Texas allowed to resume investigations of families with trans kids
A Texas Supreme Court ruled Friday that the state could resume investigating parents for child abuse if they seek gender-affirming care for transgender kids.
Why it matters: The decision reverses an injunction by a Texas appeals court in March that temporarily blocked such investigations.
The big picture: The court's ruling leaves the injunction in place for the family that originally filed the case's initial lawsuit as the case goes to trial.
- The ruling also stated that the appeals court had "abused its discretion" by issuing a statewide order.
- The probes began after Texas Gov.
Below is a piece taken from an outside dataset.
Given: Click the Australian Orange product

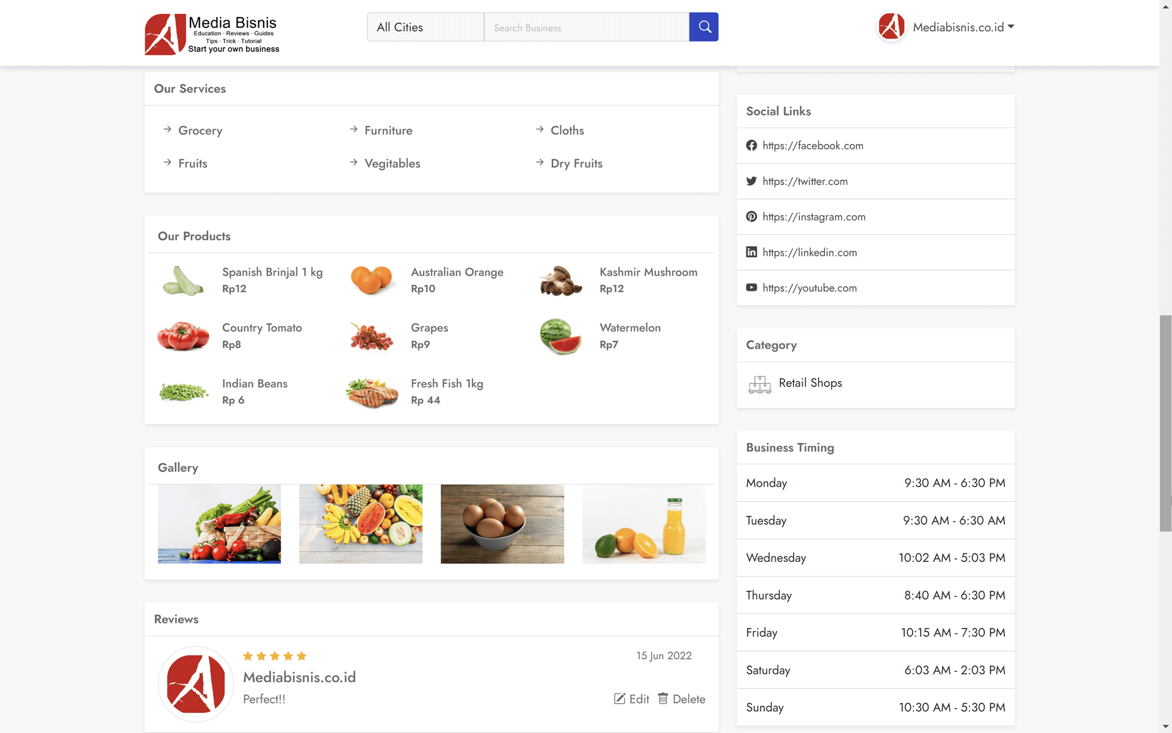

Greg Abbott (R) ordered state agencies in February to investigate gender-affirming care for transgender kids as child abuse.
- The court called both Abbott's order and the state attorney general's opinion "nonbinding," meaning that state agencies are not required to report and investigate families who seek gender-affirming care but are allowed to do so.
What they're saying: "Though the court limited its order to the [plaintiffs], it reaffirmed that Texas law has not changed and no mandatory reporter or [Department of Family and Protective Services] employee is required to take any action based on the governor’s directive and attorney general opinion," said Lambda Legal and the American Civil Liberties Union, who represented the family in the case.
- "By upholding the injunction, the court left in place the lower court’s decision that investigations based solely on the provision of medically necessary health care cause irreparable harm," they added.
State of play: Medical organizations, including the American Psychological Association and the American Medical Association, have condemned the directive to restrict gender-affirming medical care, saying it could have a detrimental effect on the mental health of transgender youth.
- Over two-thirds of LGBTQ youth said recent debates over state laws that target transgender people have negatively impacted their mental health, according to a poll by the Trevor Project, which provides crisis intervention and suicide prevention services to LGBTQ youth.
What we're watching: Lambda Legal and the ACLU said that the lawsuit will continue and it would be "unconscionable" for state agencies to continue these investigations in the meantime.
Editor's note: This article has been updated with new details throughout.